[Element and text location data]
======

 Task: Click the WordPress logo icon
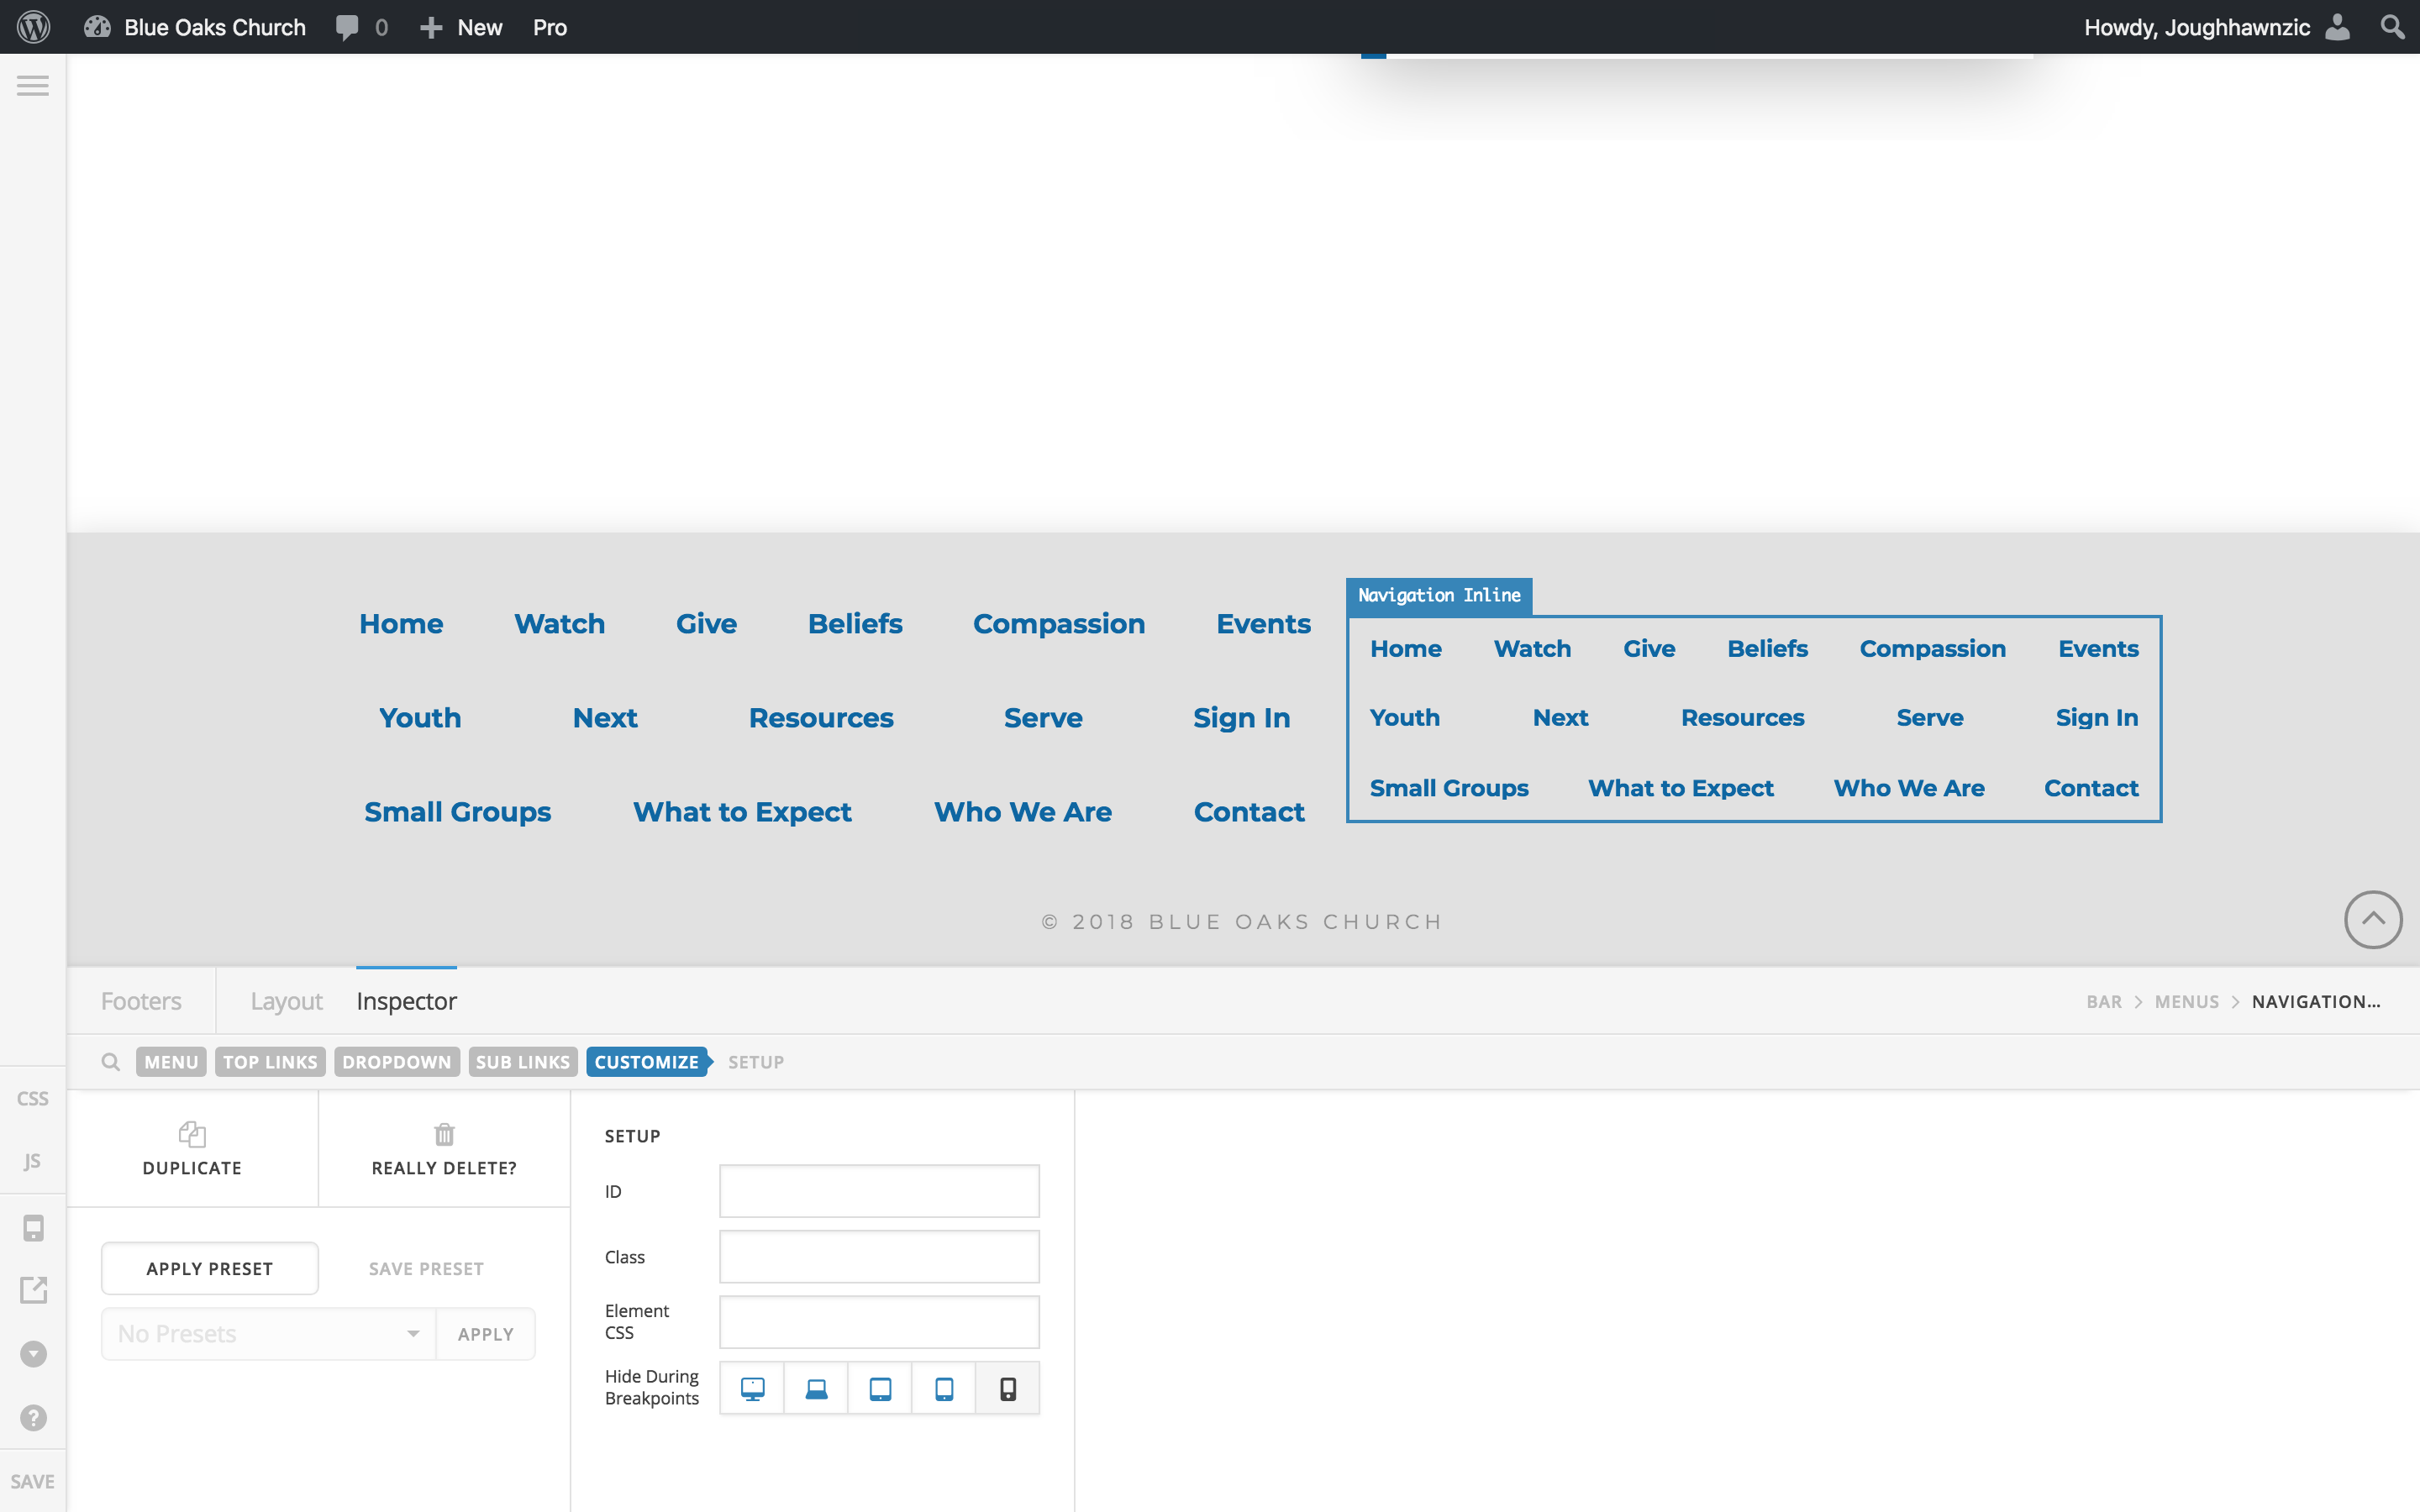(x=33, y=27)

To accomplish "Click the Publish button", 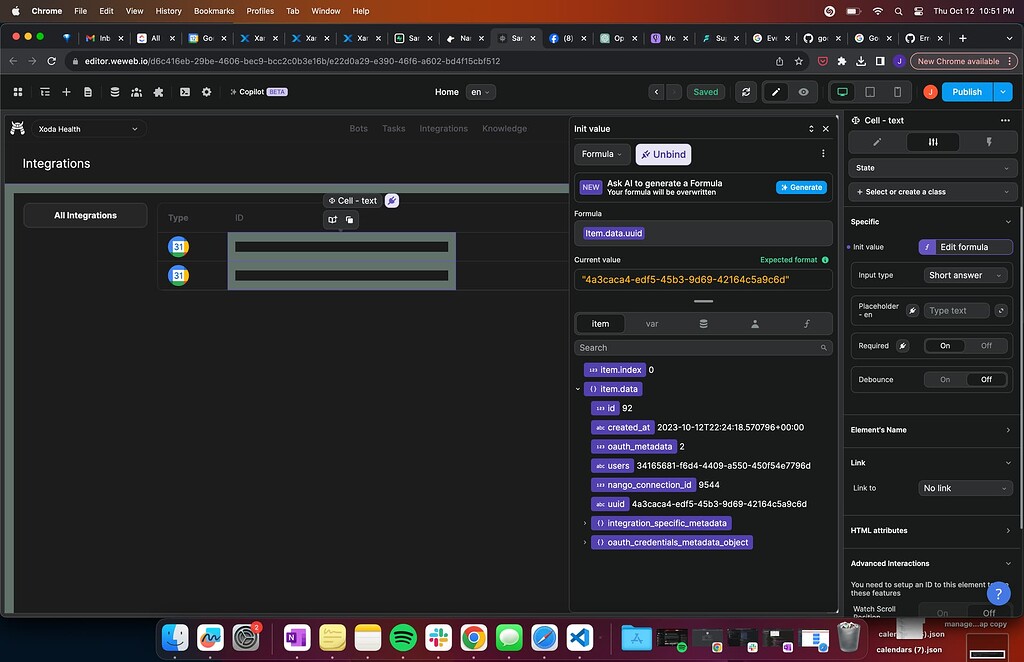I will (x=965, y=91).
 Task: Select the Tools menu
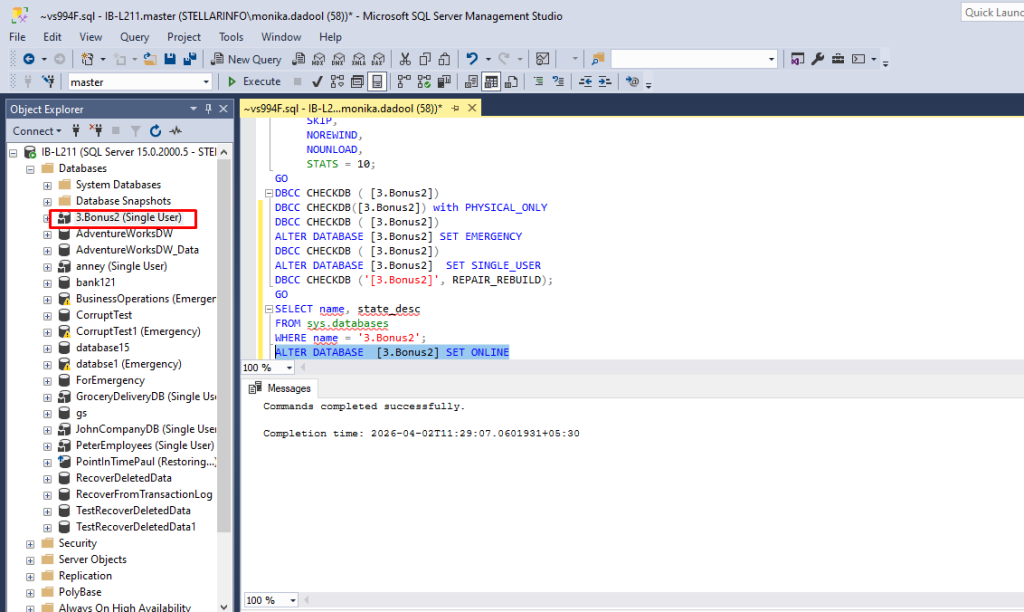click(231, 37)
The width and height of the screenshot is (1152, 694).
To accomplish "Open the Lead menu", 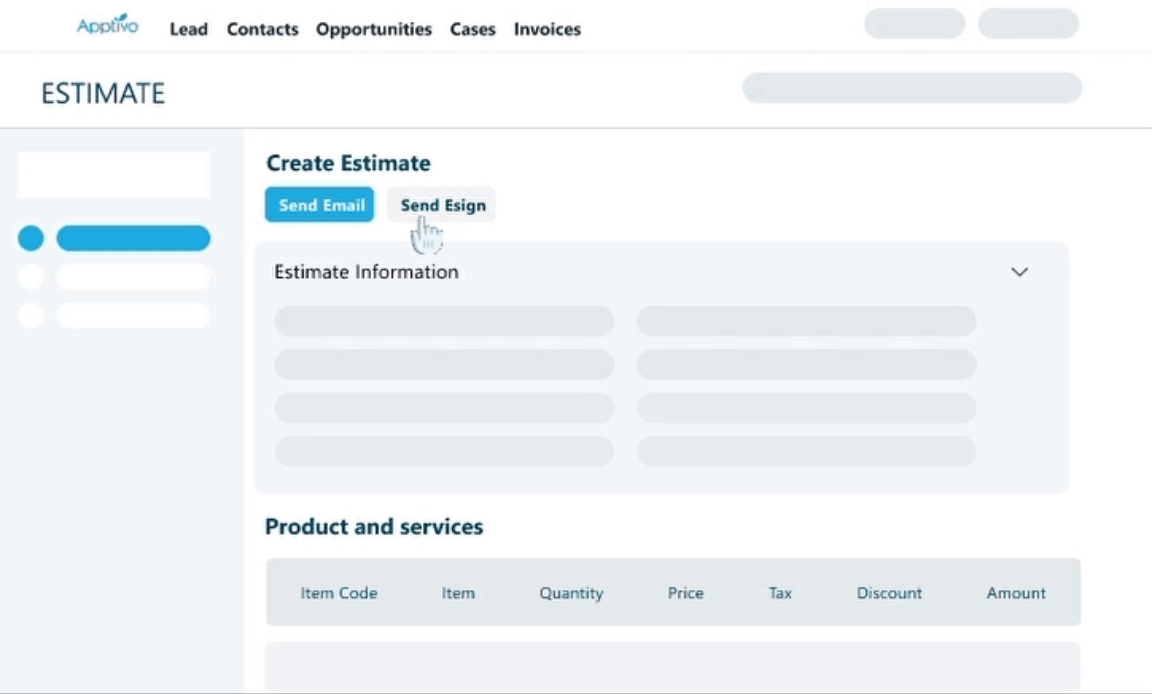I will coord(188,29).

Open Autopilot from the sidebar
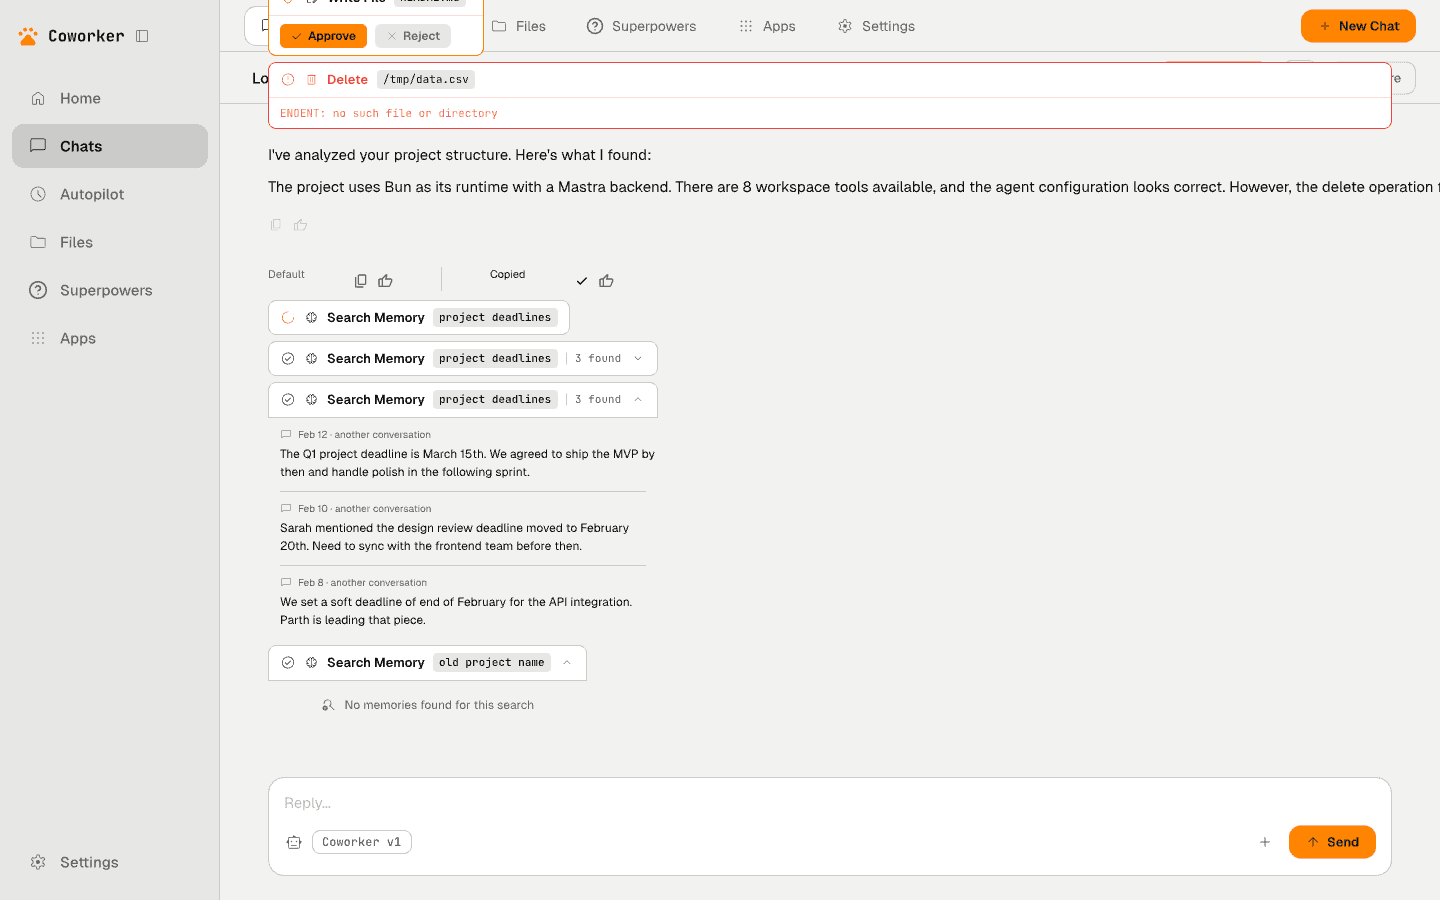92,194
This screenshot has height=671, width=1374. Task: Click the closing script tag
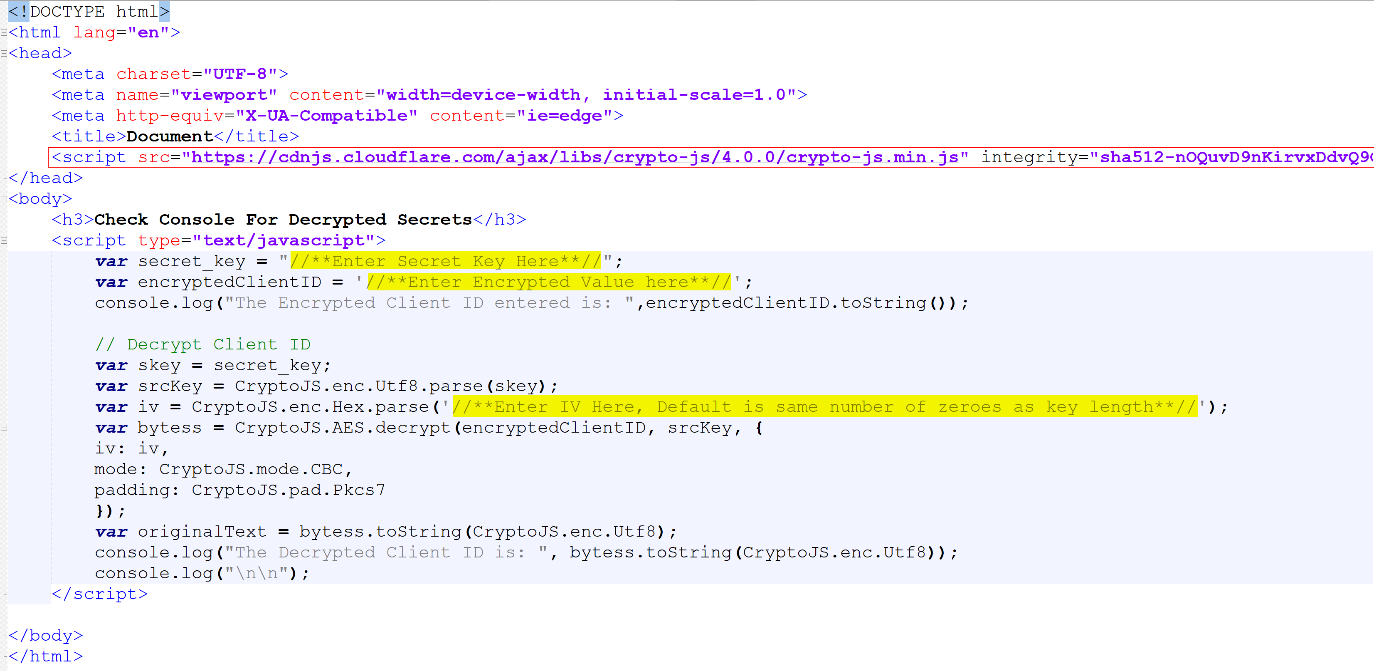(99, 594)
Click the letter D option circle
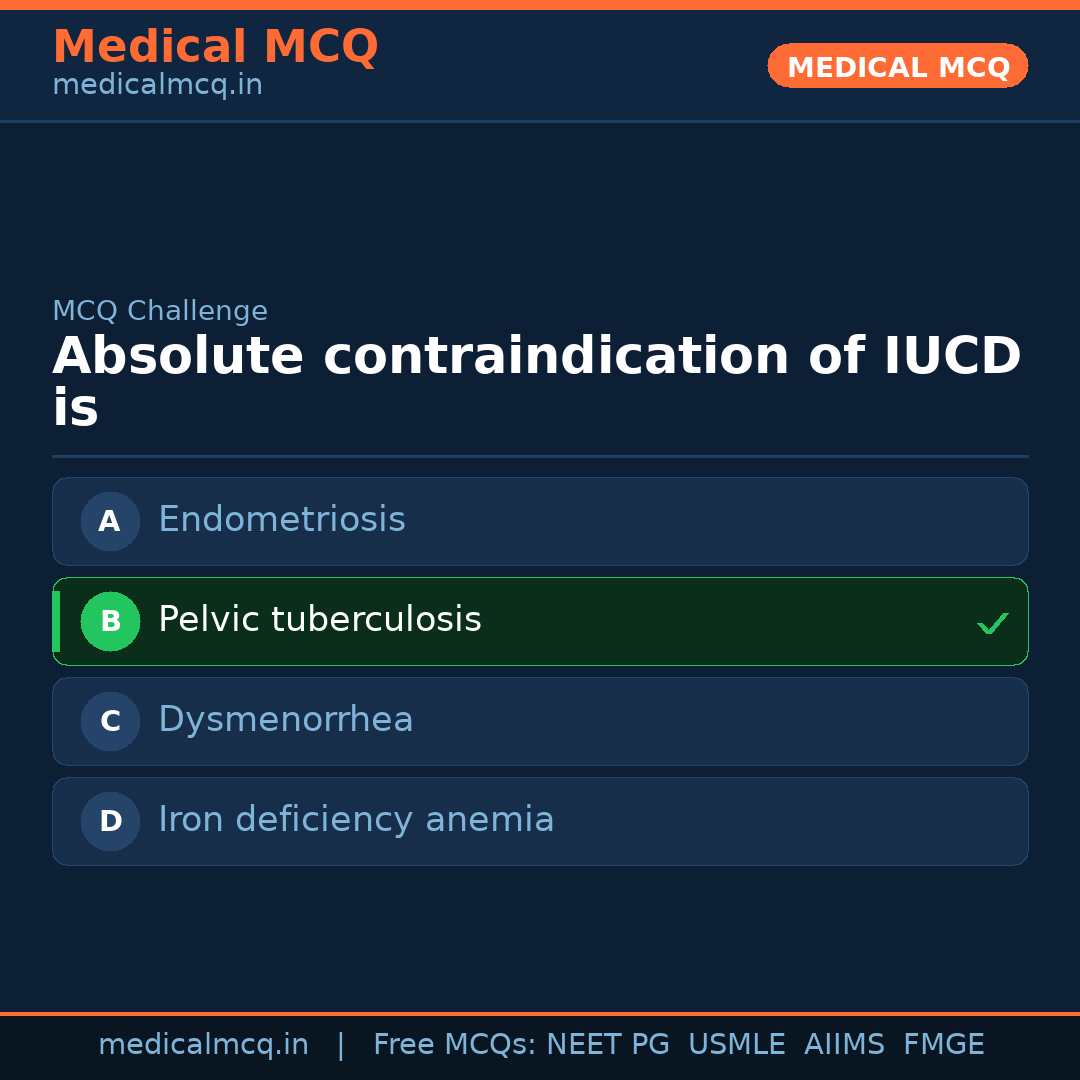The image size is (1080, 1080). 110,821
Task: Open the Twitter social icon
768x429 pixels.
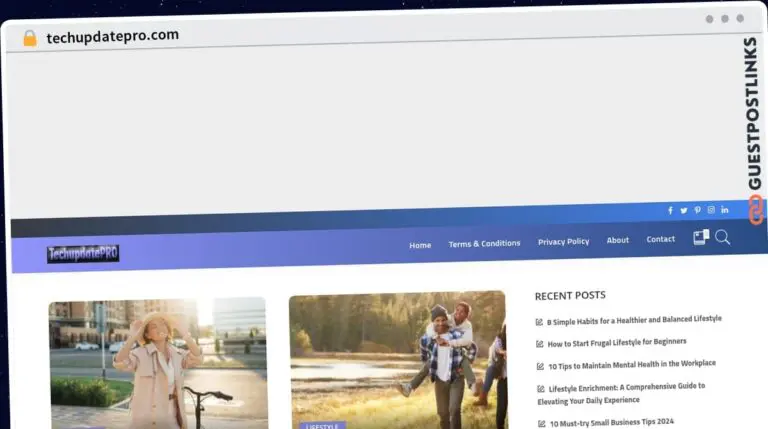Action: 684,211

======

Direction:
Extract every line of the rows above that contains the string "Task", copying each one in full.

Worked solution:
 Task: Click the WordPress logo icon
 Task: Select the Tools menu
This screenshot has height=671, width=1374. Task: Click the closing script tag
Task: Open the Twitter social icon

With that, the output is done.